Programming 1, 2022-3
Week 10: Notes

class attributes

Consider the Point class that we saw in an earlier lecture:

class Point:
    def __init__(self, x, y):
        self.x = x
        self.y = y

    def __repr__(self):
        return f'P({self.x}, {self.y})'

As we have seen before, a class is actually an object in Python:

>>> Point
<class '__main__.Point'>

Because a class is an object, we can assign attributes to it. For example:

>>> Point.abc = 7
>>> Point.abc + 1
8

Class attributes are distinct from instance attributes. Each instance of the Point class has its own values of x and y, but there is only one value of the abc attribute, shared by all Point instances.

We might use a class attribute to store a constant instance of a class, for example:

>>> Point.origin = Point(0, 0)

As another example, suppose that we have a Student class, and each student has its own integer ID. We could use a class attribute to store the next ID to be assigned:

class Student:
    next_id = 0

    def __init__(self, name):
        self.name = name
        self.id = Student.next_id
        Student.next_id += 1

Notice that we can initialize a class attribute inside a class definition. Python will initialize this attribute only once, as it reads the class definition - not every time it creates a new instance of a class.

inheritance

Like other object-oriented languages, Python supports inheritance, a mechanism that allows a class to extend another class and to change its behavior.

Suppose that we're writing software for a school. We might have a class Person, representing any person at the school. This class might have attributes such as name, address, year of birth, and so on. Some people are students, so we could write a subclass Student that inherits from the Person class. A Student has all the attributes of a Person, and might have additional attributes that represent the courses the student is taking, how many years they have been studying, their expected degree, and so on. In this situation, we say that Person is a superclass or base class or parent class.

Similarly, we could have another subclass Teacher that also inherits from Person, and has other attributes such as their salary, the number of years they have been teaching, and so on.

The world is full of category relationships such as these. If we're writing a program that manages events, we could have a parent class Event and subclasses such as Concert, Film, Play and so on. Or, for a program that manages businesses in a city, we could have a parent class Business and subclasses such as Restaurant, Bank, and Shop.

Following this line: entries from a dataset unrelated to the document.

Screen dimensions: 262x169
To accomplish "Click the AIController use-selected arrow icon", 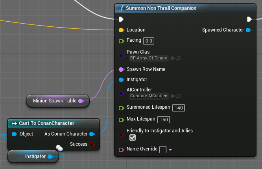I will 173,96.
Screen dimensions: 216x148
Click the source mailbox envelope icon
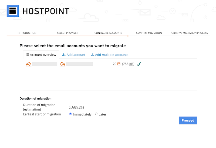pyautogui.click(x=29, y=64)
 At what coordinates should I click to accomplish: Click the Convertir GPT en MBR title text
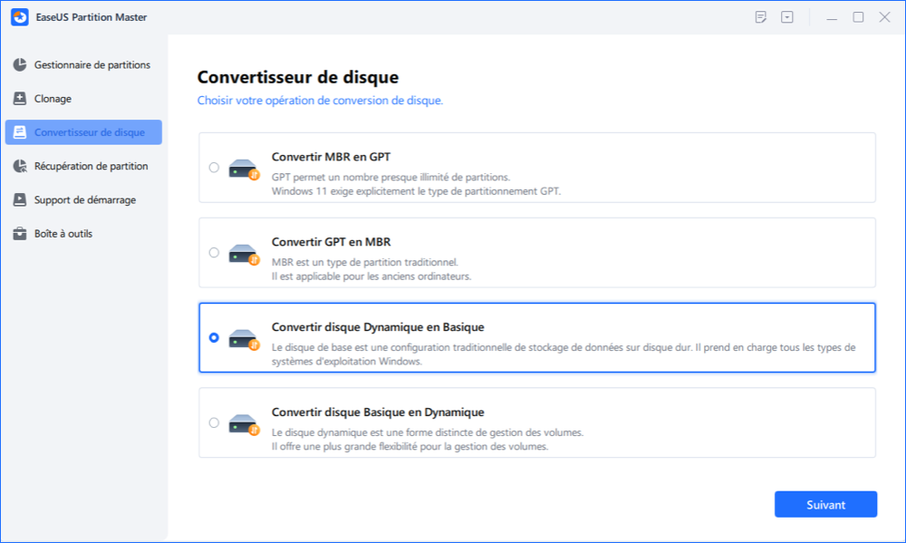(x=331, y=242)
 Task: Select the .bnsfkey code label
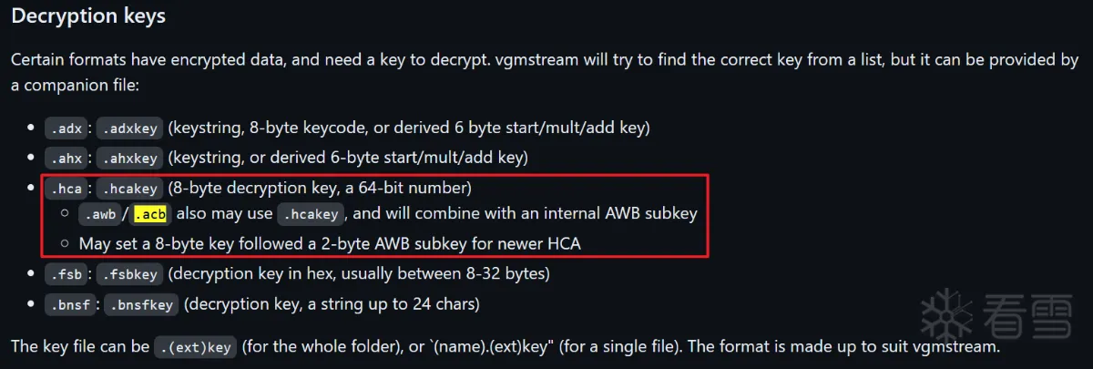[x=141, y=304]

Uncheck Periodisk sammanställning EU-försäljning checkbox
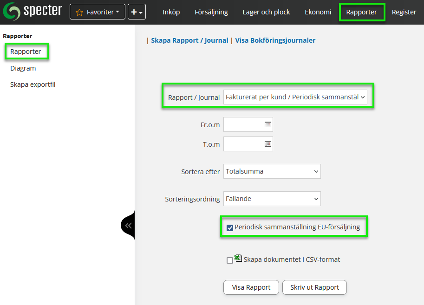[230, 227]
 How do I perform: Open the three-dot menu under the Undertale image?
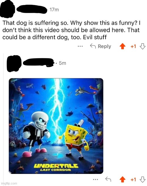(95, 180)
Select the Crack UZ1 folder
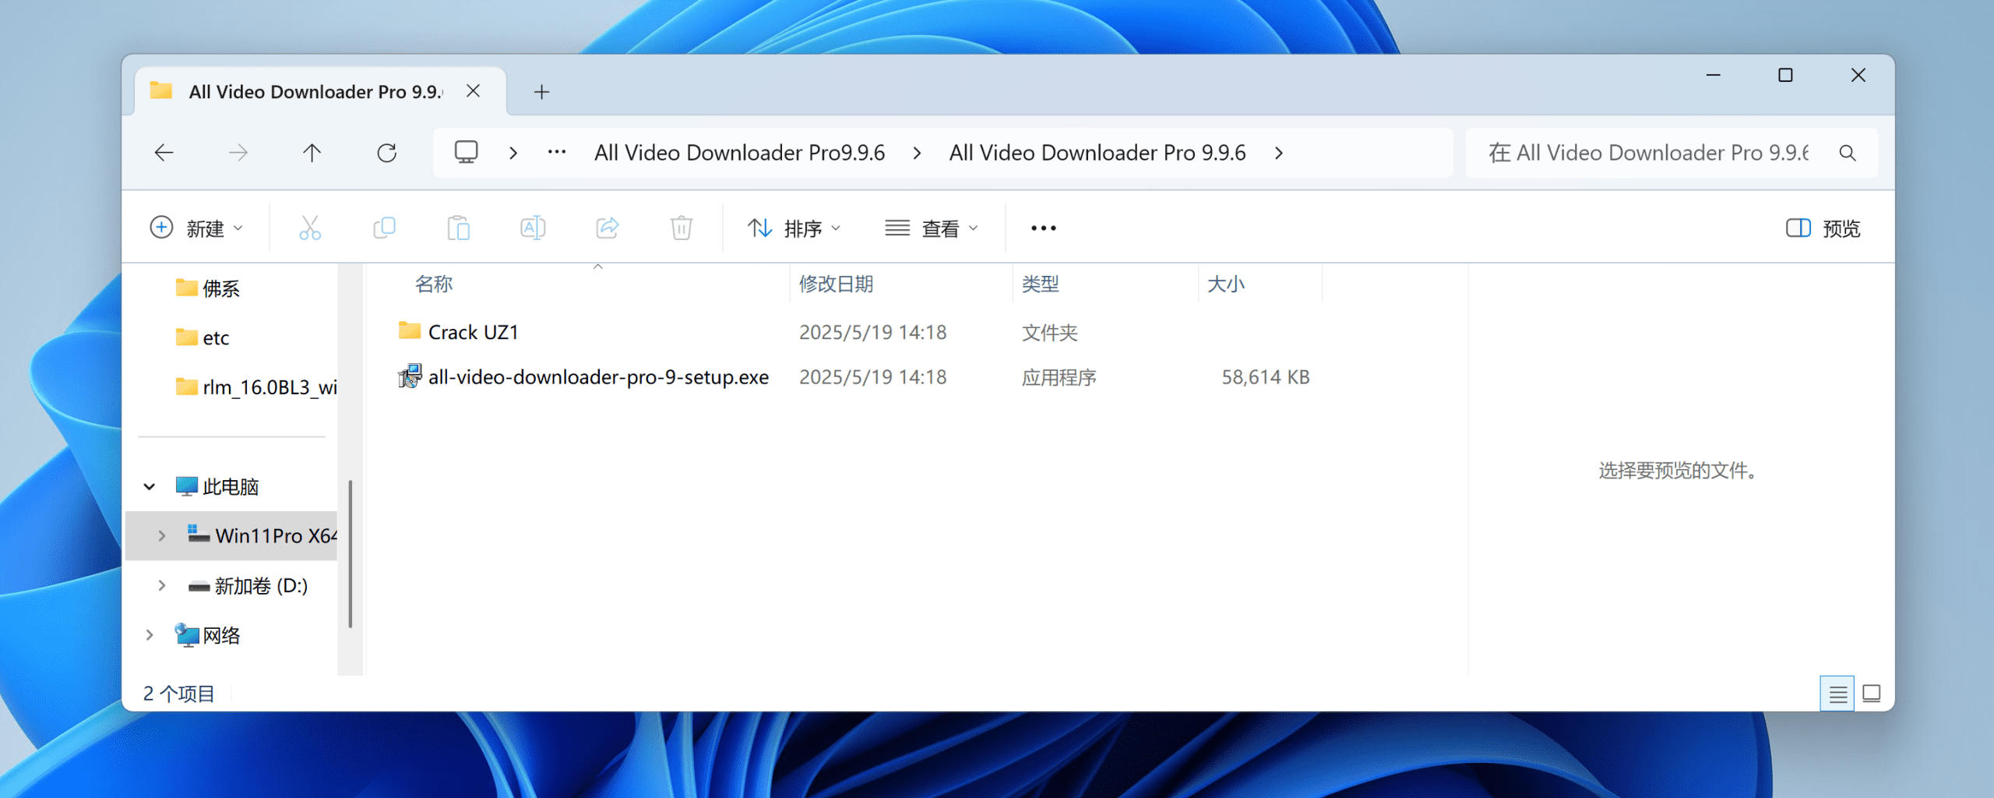The width and height of the screenshot is (1994, 798). pos(473,333)
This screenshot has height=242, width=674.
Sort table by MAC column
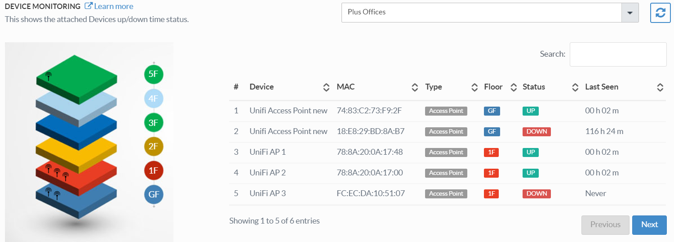coord(415,87)

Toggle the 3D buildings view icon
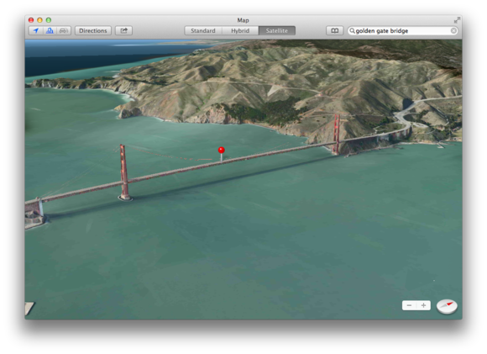pos(50,31)
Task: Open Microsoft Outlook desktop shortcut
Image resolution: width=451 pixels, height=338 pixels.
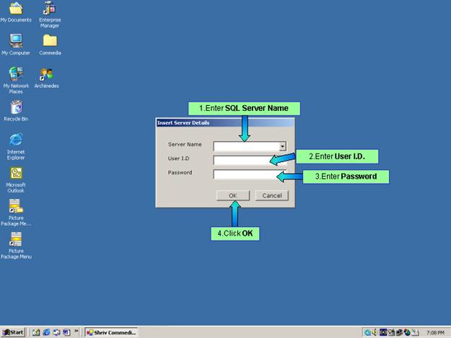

A subclass automatically inherits its parent's attributes and methods. It may add additional attributes and/or methods, and may also override any its parent's methods by providing an alternate implementation of them. When overriding a method, the subclass may choose to call the parent's version of the same method as part of its activity.

To make these ideas more concrete, let's look at an example. Consider a class that implements a stack using a linked list. We saw this in a recent algorithms lecture:

class Node:
    def __init__(self, val, next):
        self.val = val
        self.next = next

class LinkedStack:
    def __init__(self):
        self.head = None
    
    def push(self, x):
        n = Node(x, self.head)
        self.head = n
  
    def pop(self):
        assert self.head != None, 'stack is empty'
        x = self.head.val
        self.head = self.head.next
        return x

    def is_empty(self):
        return self.head == None

We'd now like to write a class StatStack that is like LinkedStack, but has an additional property 'count' containing the number of values that are currently on the stack, plus a method avg() that returns their average. We would like avg() to run in O(1). To achieve this, StatStack will remember both the number of values currently on the stack and also their sum.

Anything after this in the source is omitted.